**やること**
(A) 次の(i)〜(iii)は、デジタル証券の本人確認についての文章の内容と合っていますか？それぞれ「はい」か「いいえ」で答え、判断の決め手となる本文の語句をそのまま引用してください。
(i) デジタル証券は、2020年5月の金融商品取引法改正によって金融機関で扱えるようになった。
(ii) 国内初の一般投資家向けSTOは、2023年に大阪デジタルエクスチェンジが実施した。
(iii) 2025年現在、公募発行額の累計は1,500億円を超えている。
(B) デジタル証券とeKYCを扱った文章を、最後の文の次から再開して書き進めてください。

**読む抜粋**
========================
デジタル証券の開始に必要なeKYC。STOの法的位置付けやマイナンバー保管など具体的な本人確認手法まで解説

法/規制解説

更新日: 2022/07/25

目次

    超低金利環境が依然として続く中、我が国・ニッポンでは資産運用への関心が一層高まっています。2022年に、当時の岸田総理が掲げた「貯蓄から投資へ」の旗印や「一億総株主」というメッセージは、円預金偏重から多様な投資手段へのシフトを後押ししてきました。

    その中で、近年特に注目を集めているのが「デジタル証券」です。別名「セキュリティ・トークン(Security Token)」とも呼ばれるこの金融商品は、2020年5月の金融商品取引法改正により金融機関での取り扱いが可能となりました。2021年にSBI証券が国内初の一般投資家向けSTO(Security Token Offering)を実施して以降、制度面・市場インフラの整備が進み、2023年には大阪デジタルエクスチェンジ(ODX)による二次取引市場「START」が開設。2025年現在では、公募発行額が累計1,500億円を超える規模へと成長しています。
========================
(データセットのリスト)
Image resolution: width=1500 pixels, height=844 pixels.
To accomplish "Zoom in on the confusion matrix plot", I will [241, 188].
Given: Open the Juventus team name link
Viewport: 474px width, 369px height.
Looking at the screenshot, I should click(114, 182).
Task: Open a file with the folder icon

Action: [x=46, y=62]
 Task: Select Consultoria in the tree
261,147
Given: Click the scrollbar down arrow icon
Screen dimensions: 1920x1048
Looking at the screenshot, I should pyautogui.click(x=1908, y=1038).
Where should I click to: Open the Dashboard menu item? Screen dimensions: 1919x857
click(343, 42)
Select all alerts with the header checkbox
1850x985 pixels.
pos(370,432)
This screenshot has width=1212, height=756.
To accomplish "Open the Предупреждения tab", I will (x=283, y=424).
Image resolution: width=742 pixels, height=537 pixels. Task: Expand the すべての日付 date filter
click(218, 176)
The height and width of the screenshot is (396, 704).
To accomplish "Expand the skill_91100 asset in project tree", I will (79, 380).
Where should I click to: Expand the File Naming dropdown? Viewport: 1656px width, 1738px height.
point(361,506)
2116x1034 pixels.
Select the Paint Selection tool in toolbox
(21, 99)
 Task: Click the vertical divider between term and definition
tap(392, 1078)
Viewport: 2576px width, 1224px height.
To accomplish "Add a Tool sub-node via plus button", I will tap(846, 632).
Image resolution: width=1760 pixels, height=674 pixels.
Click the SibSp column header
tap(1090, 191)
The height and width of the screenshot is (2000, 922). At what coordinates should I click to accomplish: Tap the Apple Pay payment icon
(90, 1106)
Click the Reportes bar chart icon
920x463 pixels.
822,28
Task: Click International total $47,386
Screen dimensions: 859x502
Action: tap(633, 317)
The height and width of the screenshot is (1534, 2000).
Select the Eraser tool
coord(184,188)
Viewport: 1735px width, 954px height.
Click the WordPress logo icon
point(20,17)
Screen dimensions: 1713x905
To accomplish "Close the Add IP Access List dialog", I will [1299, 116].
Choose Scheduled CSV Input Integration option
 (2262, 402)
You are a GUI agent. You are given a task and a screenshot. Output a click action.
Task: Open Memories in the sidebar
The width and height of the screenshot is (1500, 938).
========================
**タスク別の結果**
(A)
(i) はい。「2020年5月の金融商品取引法改正により金融機関での取り扱いが可能となりました」
(ii) いいえ。「2021年にSBI証券が国内初の一般投資家向けSTO(Security Token Offering)を実施して以降」
(iii) はい。「2025年現在では、公募発行額が累計1,500億円を超える規模へと成長しています」

(B)
    本記事では、このように進化を遂げるデジタル証券の概要を振り返るとともに、事業展開に欠かせないオンライン本人確認(eKYC)手法やその準拠法、さらには投資家のマイナンバー取得方法などについて、それぞれ解説します。

    本記事は、記事公開日時点の情報に基づいて記載しております。

    デジタル証券(Security Token)とは

    デジタル証券とは、ブロックチェーン技術を活用して電子的に発行された有価証券のことです。

    従来は有価証券といえば、株式や債券、不動産投資信託など紙媒体の証券に記されて管理されるものでしたが、デジタル証券の管理場所はブロックチェーン上のトークンになります。トークン上に証券内容や権利情報などが記録されて自律分散型で管理されることから、セキュリティトークン(Security:証券+Token)と呼ばれています。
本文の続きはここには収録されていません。